Long-term organic farming may prevent nitrate leaching by enhancing the abundance and co-occurrence of nasA-type nitrate assimilatory bacteria

Organic farming is considered to have advantages in reducing soil nitrate (NO₃⁻) leaching. Previous studies have established that excessive NO₃⁻ accumulation serves as the primary driver of leaching, with NO₃⁻ assimilation process identified as one of the important reasons for underpinning such accumulation dynamics. However, the distribution and diversity of NO₃⁻ assimilating microorganisms participating in this process in the organic system is poorly understood. In the present study, the abundance and characteristics of nasA-type nitrate assimilatory bacteria (NAB) in organic (ORG), integrated (INT), and conventional (CON) systems set up in 2002 were investigated via quantitative real-time PCR (qPCR) and Pacbio high-throughput sequencing over two vegetable growing seasons.
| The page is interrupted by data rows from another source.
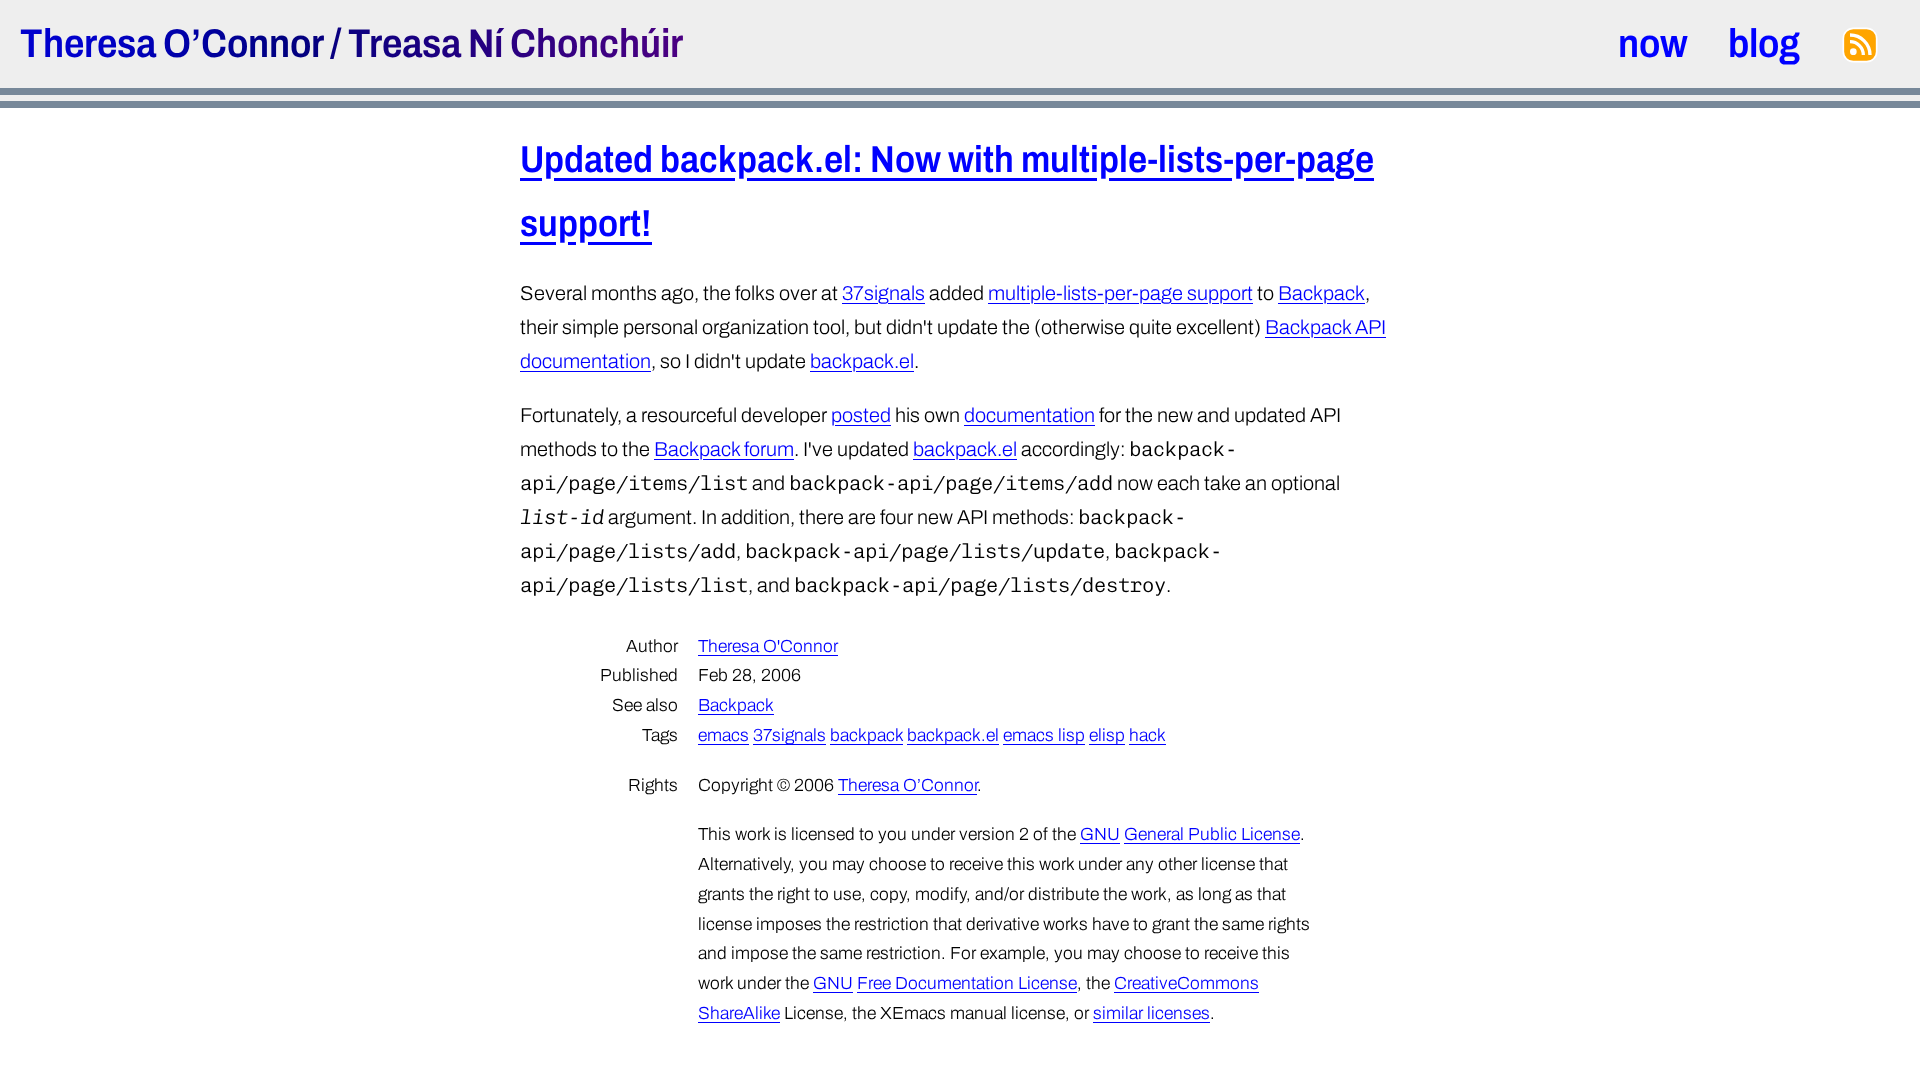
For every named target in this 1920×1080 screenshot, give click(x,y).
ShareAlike (739, 1013)
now (1653, 43)
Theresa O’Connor (171, 43)
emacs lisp (1044, 735)
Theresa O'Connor (768, 646)
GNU (1100, 834)
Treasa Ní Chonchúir (515, 43)
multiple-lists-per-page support (1120, 293)
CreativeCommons (1186, 983)
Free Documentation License (967, 983)
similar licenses (1151, 1013)
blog (1764, 43)
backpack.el (862, 361)
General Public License (1212, 834)
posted (861, 415)
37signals (883, 293)
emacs (723, 735)
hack (1147, 735)
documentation (1029, 415)
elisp (1107, 735)
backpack (866, 735)
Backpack (1321, 293)
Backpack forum (724, 449)
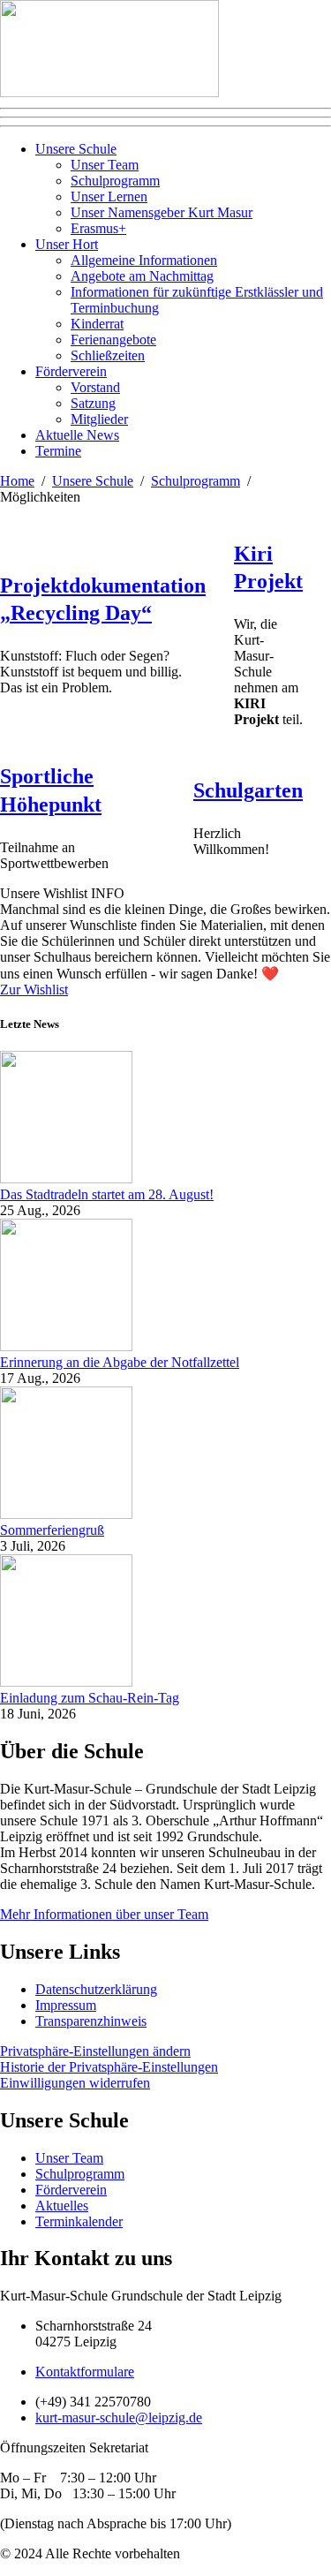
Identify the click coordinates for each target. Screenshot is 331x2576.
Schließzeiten (108, 355)
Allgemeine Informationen (144, 260)
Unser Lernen (109, 196)
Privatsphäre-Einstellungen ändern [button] (95, 2051)
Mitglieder (99, 419)
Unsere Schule (76, 148)
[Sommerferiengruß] (66, 1514)
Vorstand (95, 387)
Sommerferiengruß (52, 1529)
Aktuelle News (77, 434)
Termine (58, 450)
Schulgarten (248, 790)
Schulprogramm (115, 180)
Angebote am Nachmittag (142, 275)
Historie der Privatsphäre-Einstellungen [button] (109, 2066)
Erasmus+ (98, 228)
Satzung (93, 403)
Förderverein (71, 371)
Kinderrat (97, 323)
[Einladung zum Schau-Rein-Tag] (66, 1681)
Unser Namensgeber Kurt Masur (161, 212)
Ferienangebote (113, 339)
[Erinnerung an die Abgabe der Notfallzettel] (66, 1346)
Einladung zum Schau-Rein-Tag (89, 1697)
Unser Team (105, 164)
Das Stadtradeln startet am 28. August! (107, 1194)
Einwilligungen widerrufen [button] (75, 2082)
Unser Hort (66, 244)
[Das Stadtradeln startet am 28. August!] (66, 1178)
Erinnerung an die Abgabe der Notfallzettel (119, 1362)
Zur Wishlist (34, 989)
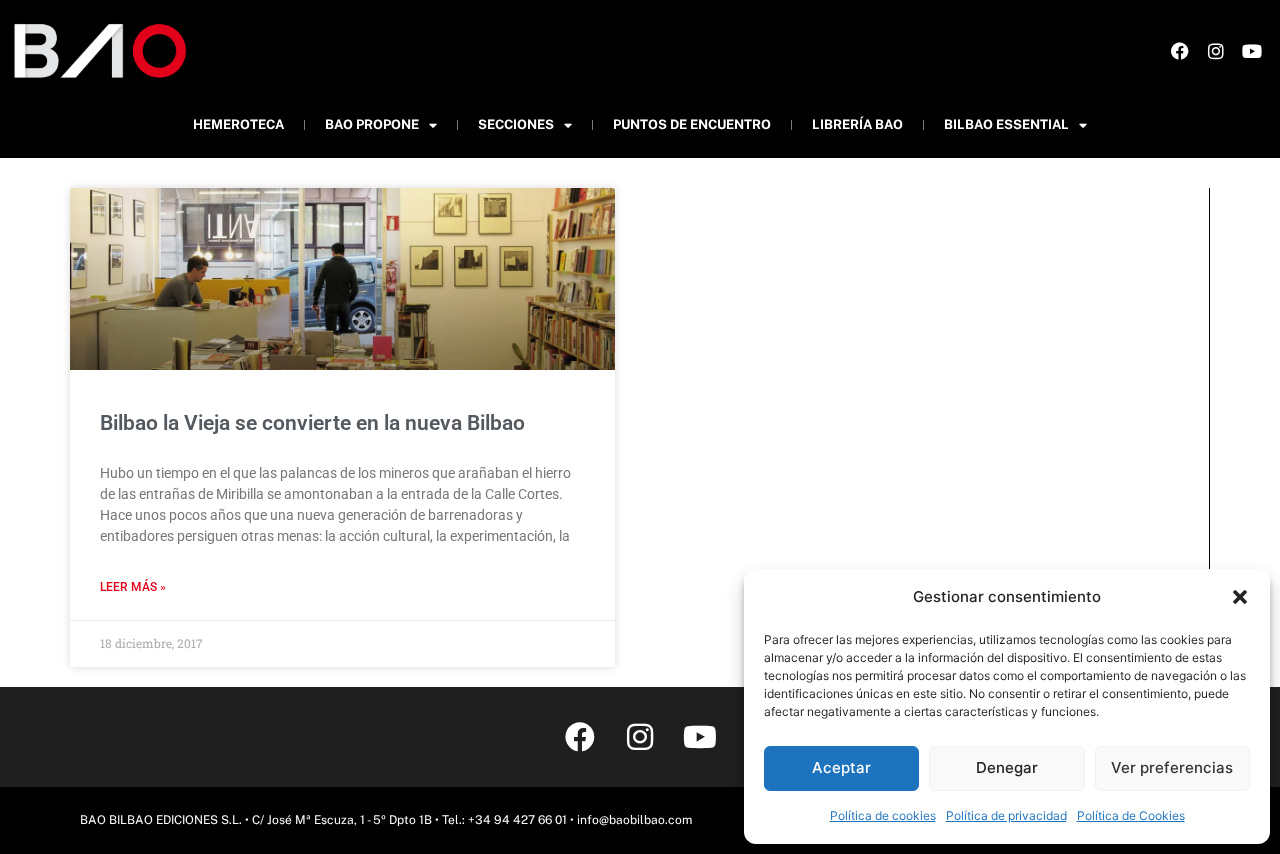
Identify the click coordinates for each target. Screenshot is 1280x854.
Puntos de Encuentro (692, 124)
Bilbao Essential (1006, 124)
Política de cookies (883, 815)
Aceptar (841, 767)
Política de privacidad (1006, 815)
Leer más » (133, 587)
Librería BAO (857, 124)
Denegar (1007, 767)
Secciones (516, 124)
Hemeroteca (238, 124)
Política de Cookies (1131, 815)
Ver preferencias (1172, 767)
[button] (1240, 597)
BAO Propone (372, 124)
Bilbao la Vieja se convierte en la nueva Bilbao (312, 423)
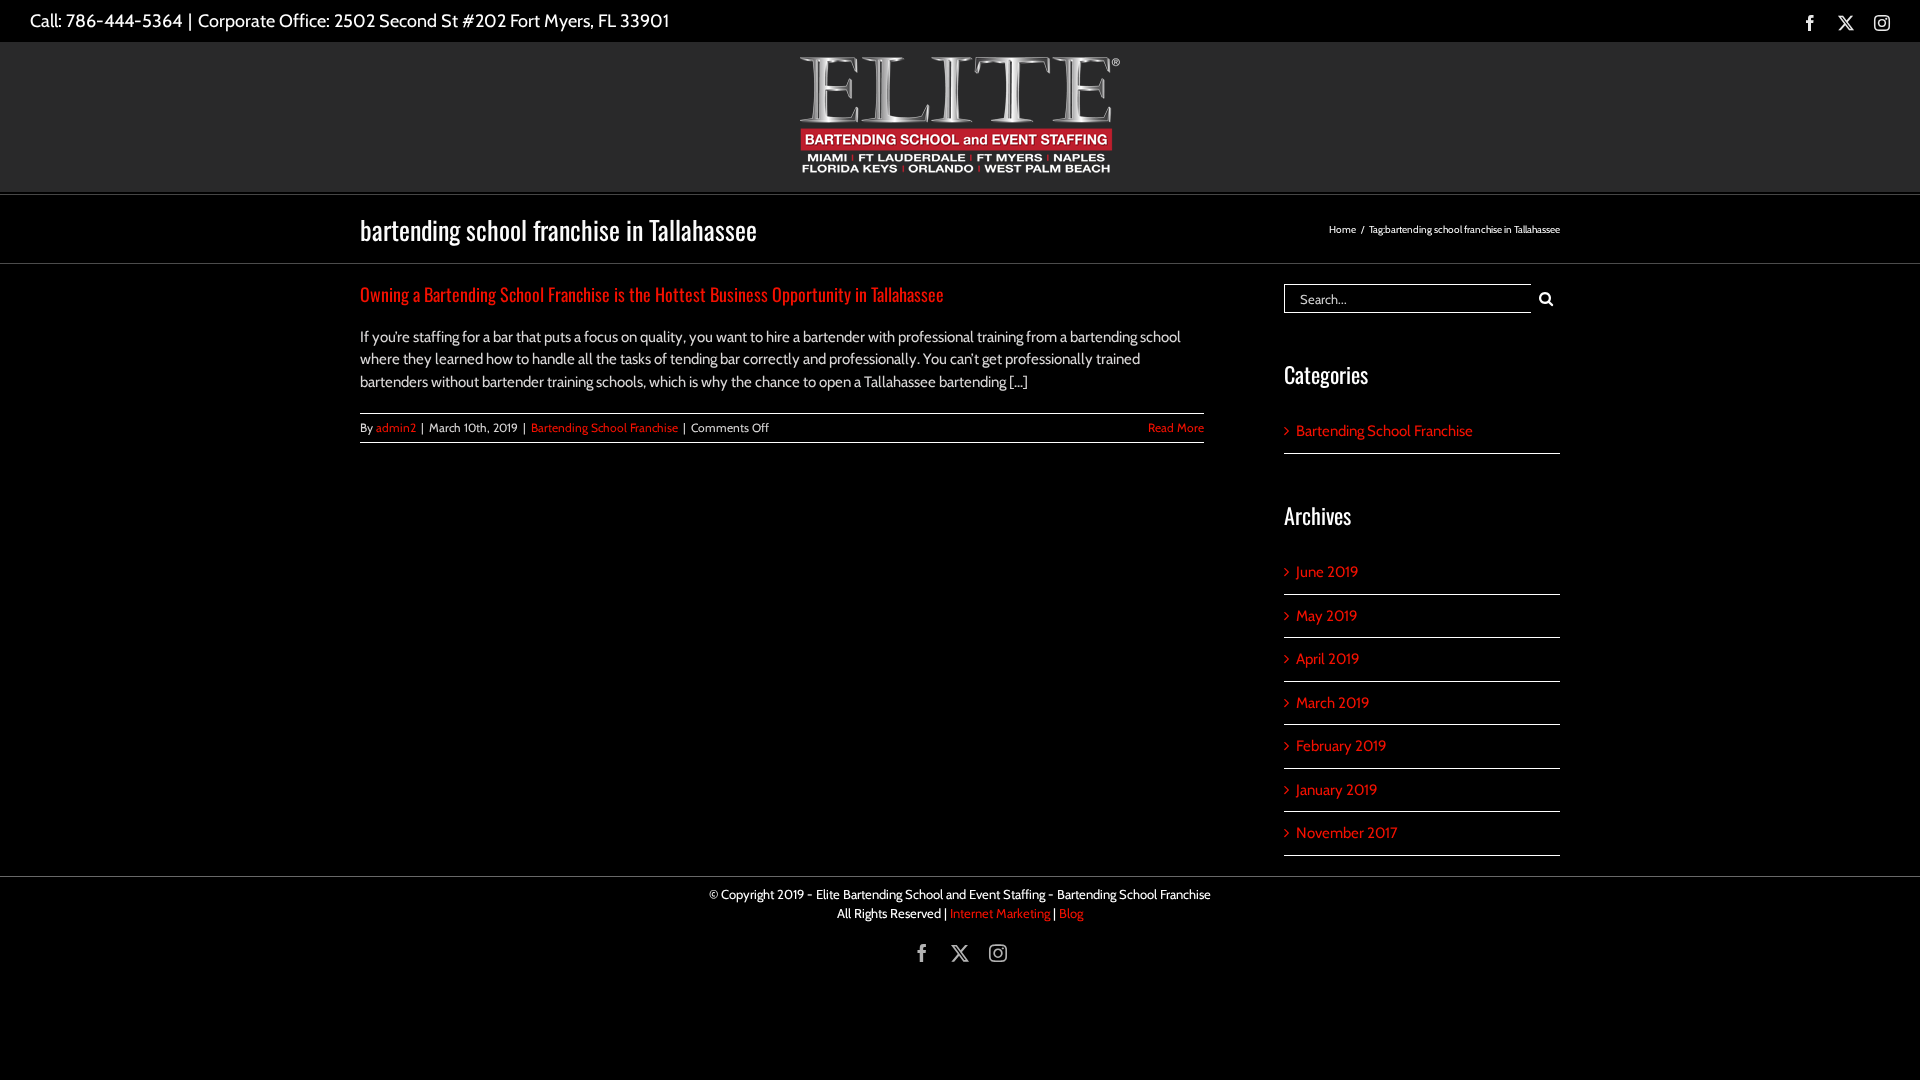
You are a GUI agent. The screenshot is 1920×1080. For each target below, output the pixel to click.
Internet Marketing (1000, 913)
The abundance of nasA gene was significantly higher in ORG than the other two systems. Composition analysis revealed that nasA gene bacterial community structures shifted in ORG, and Bradyrhizobium (an important nitrogen fixing genus) was a dominant nasA-type NAB with the highest relative abundance and occurred in all samplings in ORG. Further Redundancy Analysis showed the community of nasA-type NAB in ORG was mainly affected by soil available phosphorus and available potassium. Our results demonstrate that higher abundance and different communities of nasA-type NAB in ORG may be one of the important reasons reducing soil nitrate accumulation and leaching, which could provide a theoretical basis for nitrate leaching in farmland.